O candidato Neto Evangelista (DEM) apresenta como proposta de combate ao racismo, dentre seus princípios de gestão, garantir igualdade de oportunidades para crianças, jovens, negros, mulheres e idosos. Igualmente, dentre as ações de governo, apresenta a proposta de redução das desigualdades e garantia dos direitos difusos, atuando de forma participativa e consistente pela redução das desigualdades e pela promoção da identidade plural no município, a partir da criação da Secretaria de Direitos Humanos e com foco em garantir a transversalidade das pautas relacionadas à comunidade negra, indígena e demais grupos étnicos da cidade, bem como a representação de questões de gênero, LGBTI+ e acessibilidade nas políticas municipais, promovendo ações afirmativas e regulamentando instâncias voltadas para garantia dos direitos difusos no município.


O candidato Rubens Júnior (PCdoB) apresenta como propostas de combate ao racismo a criação da Secretaria Municipal de Igualdade Racial para promover a articulação de políticas, garantindo inclusive Ações Afirmativas no Serviço Público, a fim de estabelecer um percentual mínimo para os cargos concursados e comissionados da prefeitura para pessoas negras e a criação da Secretaria Municipal de Direitos Humanos para a coordenação e execução de ações integradas e transversais para pessoas com deficiência, população LGBTQI+, população em situação de rua, juventude, pessoa idosa, igualdade racial, combate à intolerância religiosa, política sobre drogas, direito à cidade e conflitos fundiários.

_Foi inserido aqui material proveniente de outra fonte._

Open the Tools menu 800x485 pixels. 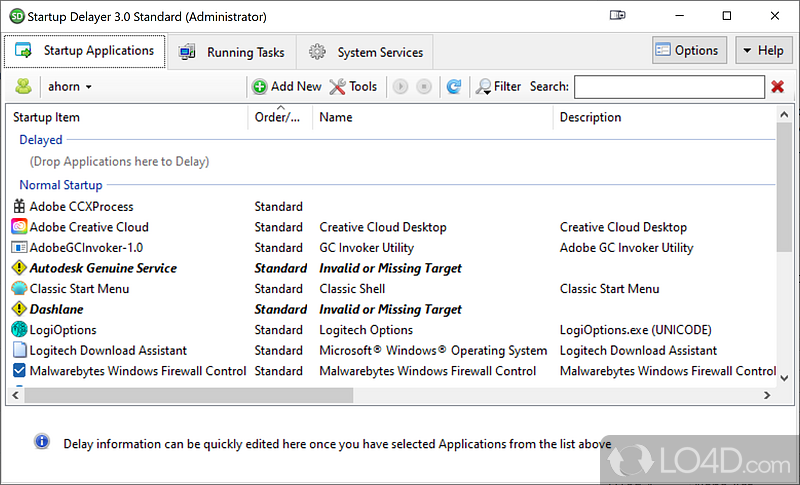click(x=353, y=87)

O candidato Ylglésio (PROS) apresenta como propostas de combate ao racismo a estruturação do conselho municipal de direitos humanos, para formular, avaliar e acompanhar políticas públicas para a proteção e garantia dos direitos humanos de grupos vulneráveis, tais como crianças, LGBTIs, negros, índios, mulheres e pessoas portadoras de deficiência, bem como para aferir e estratificar os registros de violência motivada por condição de gênero ou de raça.


Os candidatos Duarte Júnior (Republicanos) e Silvio Antônio (PRTB), em seus planos de governo, não apresentam nenhuma proposta de combate ao racismo. Ademais, chama-nos atenção que as palavras negro/negras/racismo/igualdade racial sequer são mencionadas nos referidos planos.

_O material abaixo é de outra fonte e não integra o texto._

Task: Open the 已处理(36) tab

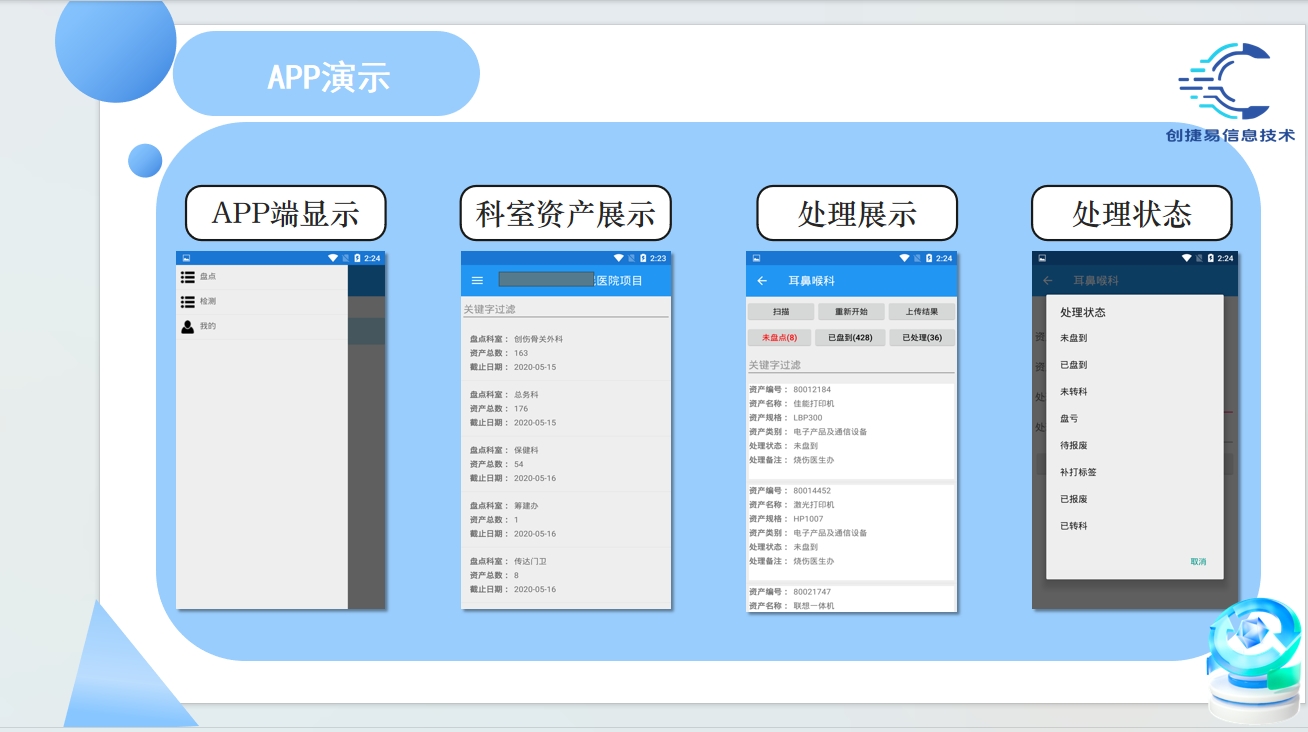Action: (921, 338)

Vale ressaltar que os partidos de Duarte Júnior (Republicanos) e Silvio Antônio (PRTB) são da base de sustentação ultraconversadora do Presidente da República Jair Bolsonaro (sem partido). Outrossim, a ausência de qualquer menção às palavras negro/negra/racismo/igualdade racial nos seus planos de governo reflete, sobremaneira, o discurso centrado na igualdade de oportunidades e no mérito individual que procura refutar os dados da realidade e reduzir recursos públicos para intervenções de combate às desigualdades historicamente constituídas em nossa capital, bem como de negação à própria existência do racismo.

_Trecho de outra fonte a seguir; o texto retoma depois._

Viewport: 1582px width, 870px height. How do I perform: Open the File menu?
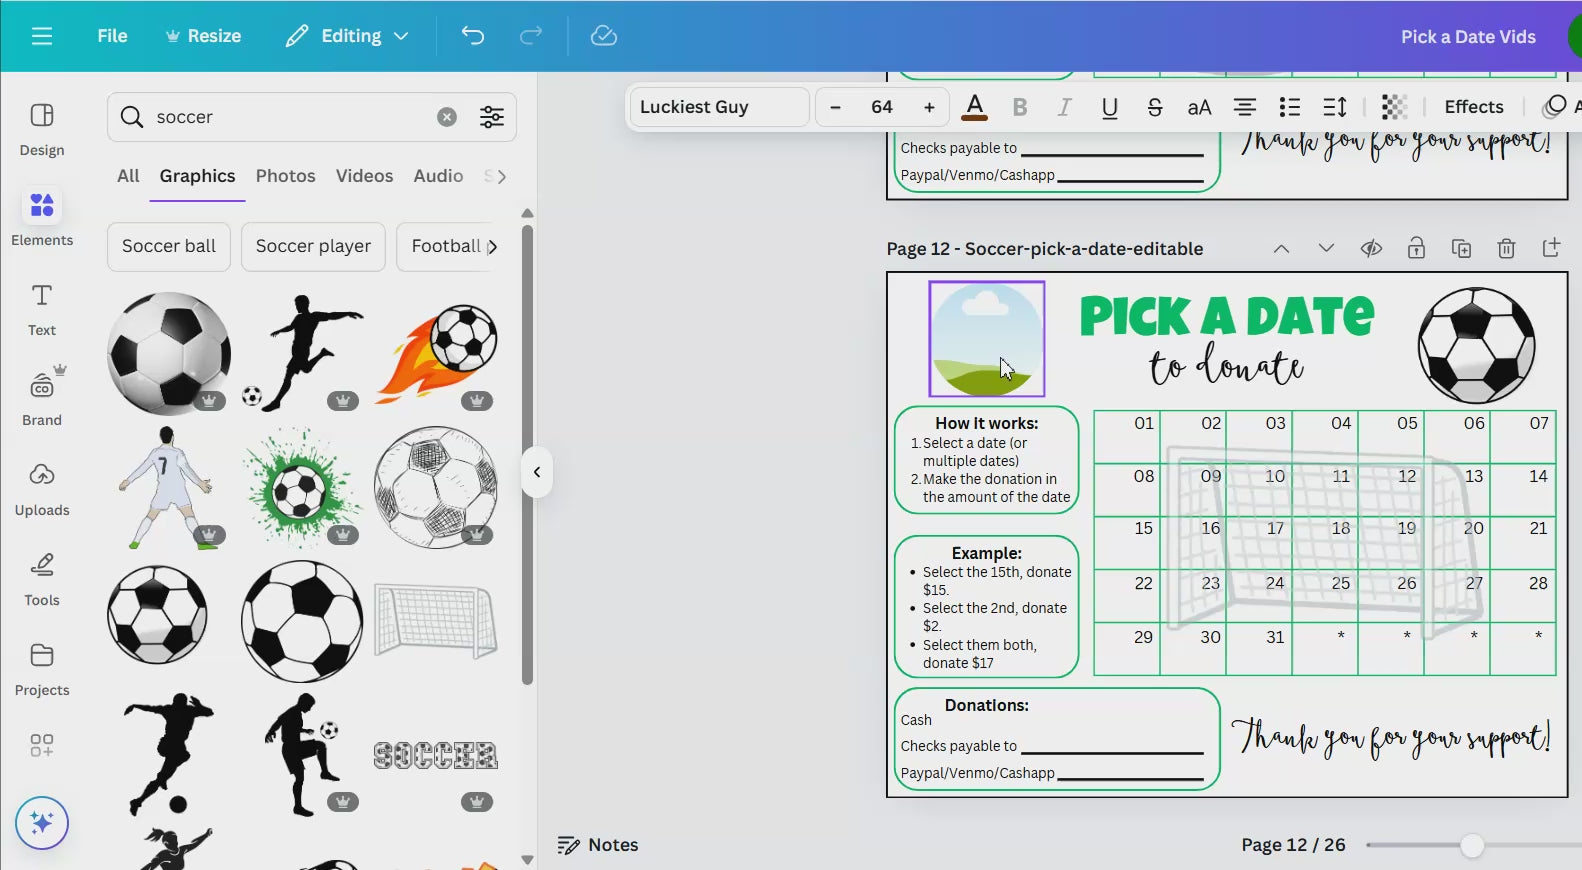pyautogui.click(x=112, y=36)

O combate ao racismo estrutural é condição fundamental para o combate às desigualdades que persistem no Brasil e em nossa capital São Luís, potencializadas pelos efeitos da pandemia do novo coronavírus. É fundamental que haja transversalidade de todas as políticas públicas voltadas para a população negra em nossa cidade, para que estas resultem sobretudo em medidas antirracistas: saúde, educação, saneamento básico, moradia, assistência social, trabalho e renda. Igualmente, é necessária a presença de pessoas negras no primeiro escalão municipal, sobretudo mulheres negras, para além dos órgãos de promoção da igualdade racial a serem criados. Por fim, nas formulações, deliberações e execuções das políticas públicas de combate ao racismo, é fundamental a participação direta de comunidades tradicionais, de povos de terreiros, de comunidades quilombolas.


As práticas de Estado que ignoram, reproduzem ou, até mesmo, ampliam a precarização da vida da população negra têm um longo histórico no Brasil. Nessa direção e no atual contexto, torna-se imperioso afirmar que as vidas negras e dos mais pobres importam e que esses grupos farão parte do contrato básico de cidadania, com a mesma garantia do direito à vida, à saúde e à proteção social da população branca.